SOURCE EXCERPT
If you were a Western child born in the 1980s or early 1990s, you probably ran home after school to chat with your friends (who you literally were just talking to in person) on AOL Instant Messenger, or MSN Messenger, depending on your locale. Both were great at letting users know when their friends were online, and letting them write status updates, which were supposed to say where they were, but were usually just emo band lyrics *~iN WeiRD cASiNg~*.
But then, as Facebook said in its recent non-apology video, something happened. The way we communicated on the internet shifted wildly with the advent of social media. Messaging became more asynchronous, where we drop texts, posts, tweets, and other digital breadcrumbs without knowing when or if our friends and followers will even see them. But for millions of teenagers, that old messaging experience is returning.
Houseparty, a video-calling mobile app born out of the ashes of live-video streaming service Meerkat, launched in late 2016. The company says it now has over 20 million users, the majority of whom are young, many of high-school age. Users spend an average of 51 minutes per day chatting with their friends, Houseparty says, either in groups or one-to-one, through the app, which alerts users when their friends log on. The company says users have asked for a way to do other things while chatting, as using the app takes over the entire phone.
Its latest update should address that by taking the app beyond the phone. Today, June 4, Houseparty is rolling out a Mac version of its app, at Apple’s WWDC developer conference in California. It’s the company’s first product since its original app.
The mobile app, which opens to a camera screen, feels similar to many mobile-chat apps like Snapchat, where the goal is to broadcast yourself to a select group. The desktop app looks a lot more like AIM in its heyday. It’s a small window with a list of your friends (the average user has 21, Houseparty tells me), a flag indicating whether they’re online, and the ability to wave at them and start a video conversation.
Houseparty told Quartz that it’s rolling out a Mac app rather than a Windows or web app because it was relatively simple to port the code from its iOS app to the Mac. Additionally, a high proportion of its app users are iPhone owners, and many also have Mac computers.

WRITTEN TASK
Please carry on the Houseparty article above, picking up after its last sentence.

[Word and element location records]

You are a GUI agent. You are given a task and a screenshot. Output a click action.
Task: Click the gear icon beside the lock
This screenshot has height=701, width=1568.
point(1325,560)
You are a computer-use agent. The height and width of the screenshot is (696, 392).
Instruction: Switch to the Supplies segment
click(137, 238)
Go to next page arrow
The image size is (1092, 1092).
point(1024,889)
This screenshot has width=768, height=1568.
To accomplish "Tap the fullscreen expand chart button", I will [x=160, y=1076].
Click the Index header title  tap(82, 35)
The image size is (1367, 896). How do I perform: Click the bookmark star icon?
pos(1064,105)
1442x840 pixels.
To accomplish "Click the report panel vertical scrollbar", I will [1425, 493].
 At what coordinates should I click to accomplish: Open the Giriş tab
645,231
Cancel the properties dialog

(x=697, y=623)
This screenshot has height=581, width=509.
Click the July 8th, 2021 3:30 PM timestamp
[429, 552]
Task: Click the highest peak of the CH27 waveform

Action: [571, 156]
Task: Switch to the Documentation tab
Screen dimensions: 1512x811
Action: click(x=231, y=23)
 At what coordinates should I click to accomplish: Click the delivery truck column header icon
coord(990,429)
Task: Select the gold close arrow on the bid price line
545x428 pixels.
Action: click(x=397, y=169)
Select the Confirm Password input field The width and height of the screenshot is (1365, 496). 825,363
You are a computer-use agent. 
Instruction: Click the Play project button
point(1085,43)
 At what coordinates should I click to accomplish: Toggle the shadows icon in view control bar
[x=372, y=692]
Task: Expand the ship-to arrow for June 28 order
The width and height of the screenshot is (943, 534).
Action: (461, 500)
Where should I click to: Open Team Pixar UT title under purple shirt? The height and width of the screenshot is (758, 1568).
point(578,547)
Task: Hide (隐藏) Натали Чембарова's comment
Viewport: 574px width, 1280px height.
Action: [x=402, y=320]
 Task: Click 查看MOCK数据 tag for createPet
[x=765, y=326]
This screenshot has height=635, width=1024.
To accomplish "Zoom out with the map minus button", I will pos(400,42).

EXERCISE ANSWER
Like the mobile app, users can spontaneously start video conversations with any of their friends who are marked as online (those friends can decline—there’s no creeping on people’s webcams without their permission, unlike some other services). But the desktop app won’t notify users every time one of their friends logs in, as the constant in-and-out of friends would likely prove distracting on a computer. And anyone who used AIM in its heyday will remember how annoying those creaking door and slamming notification sounds got whenever someone logged on or off.
Users can have conservations with up to eight people at once. In video chats (which Houseparty calls “parties”) friends appear as small bubbles that float on top of any other open apps. Clicking on the bubbles will pull up a larger window that feels more like a traditional video call.
Although Houseparty isn’t marketing it as a work tool, the company said the Mac version has changed its workflow. There’s no need to set up Skype meetings or send out video-call links for quick chats—teammates can quickly just pop over to Houseparty to see who’s online and chat. Just like AIM back in the day.
Houseparty faces competition from other video services, like Apple’s FaceTime, and even Snapchat, but it said it believes its differentiating factor is being the social network that connects small groups of friends face-to-face, when they’re around and looking to hang out. Social media definitely has had an impact on the mental health of today’s youth, and there’s been somewhat of a backlash among younger users against apps like Facebook in recent years. Perhaps something simpler, more personal, is the way forward.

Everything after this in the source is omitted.